Musica di Cristicchi nel "Magazzino 18"

Dopo tre anni di successi, si chiude al Verdi di Pordenone la lunga esperienza dello spettacolo ormai simbolo di quel “luogo della memoria” che si trova nel Porto Vecchio di Trieste, dove vennero raccolti gli effetti personali degli esuli istriani, fiumani, giuliani e dalmati del secondo dopoguerra

PORDENONE. Dopo tre anni di successi, si chiude al Verdi di Pordenone, oggi, domenica, con inizio alle 20.45, la lunga esperienza di Magazzino 18, lo spettacolo ormai simbolo di una storia poco raccontata del nostro recente passato, scritto da Simone Cristicchi con Jan Bernas e diretto da Antonio Calenda.

Nell’esecuzione pordenonese, annunciata come l’ultima di una tournée lunga, come detto, tre anni, un ruolo importante sarà giocato dalla Mitteleuropa Orchestra diretta da Valter Sivilotti che eseguirà le musiche e le canzoni di Simone Cristicchi dal vivo.

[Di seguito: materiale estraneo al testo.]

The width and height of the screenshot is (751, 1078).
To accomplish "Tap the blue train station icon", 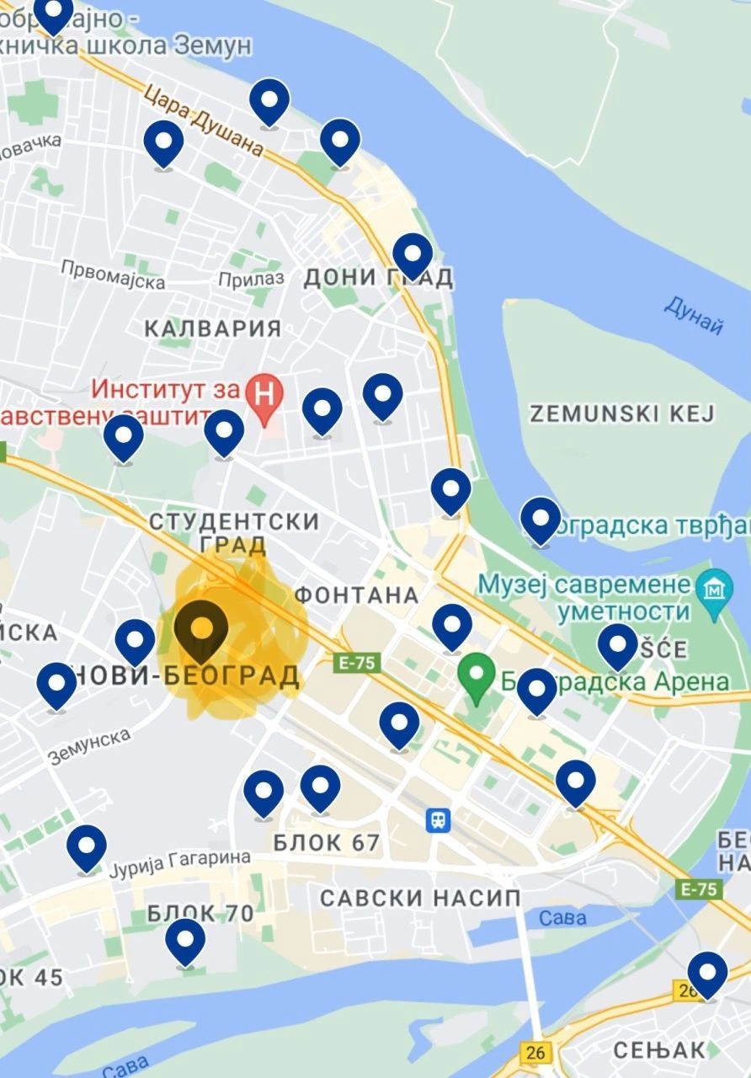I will coord(438,819).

Com’è noto, il titolo dello spettacolo richiama a un “luogo della memoria” che si trova nel Porto Vecchio di Trieste, dove vennero raccolti gli effetti personali degli esuli istriani, fiumani, giuliani e dalmati del secondo dopoguerra.

La narrazione ripercorre una pagina dolorosissima della storia d’Italia, una vicenda complessa e mai abbastanza conosciuta del nostro Novecento testimoniata anche da tanti piccoli, umili ricordi che appartengono alla quotidianità.

Una sedia ad esempio, accatastata assieme a molte altre, porta un nome, una sigla, un numero e la scritta “Servizio Esodo”. Oggetti comuni che accompagnano lo scorrere di tante vite: uno scorrere improvvisamente interrotto dalle Foibe e dall’Esodo.

Non è un caso, infatti che lo spettacolo sia organizzato dalla sezione pordenonese dell’associazione nazionale Venezia Giulia e Dalmazia, all’interno delle iniziative per il Giorno del Ricordo, con il sostegno dell’amministrazione provinciale di Pordenone.

È altrettanto noto che con il trattato di pace del 1947 l’Italia perdette vasti territori dell’Istria e della fascia costiera, e quasi 350 mila persone scelsero di lasciare le loro terre natali destinate ad essere jugoslave e proseguire la loro esistenza in Italia.

Davanti a loro difficoltà, povertà, insicurezza, e spesso sospetto. Una diaspora che rivive drammaticamente, oltre che nel ricordo di chi l’ha vissuta, anche nella realtà della cronaca attuale.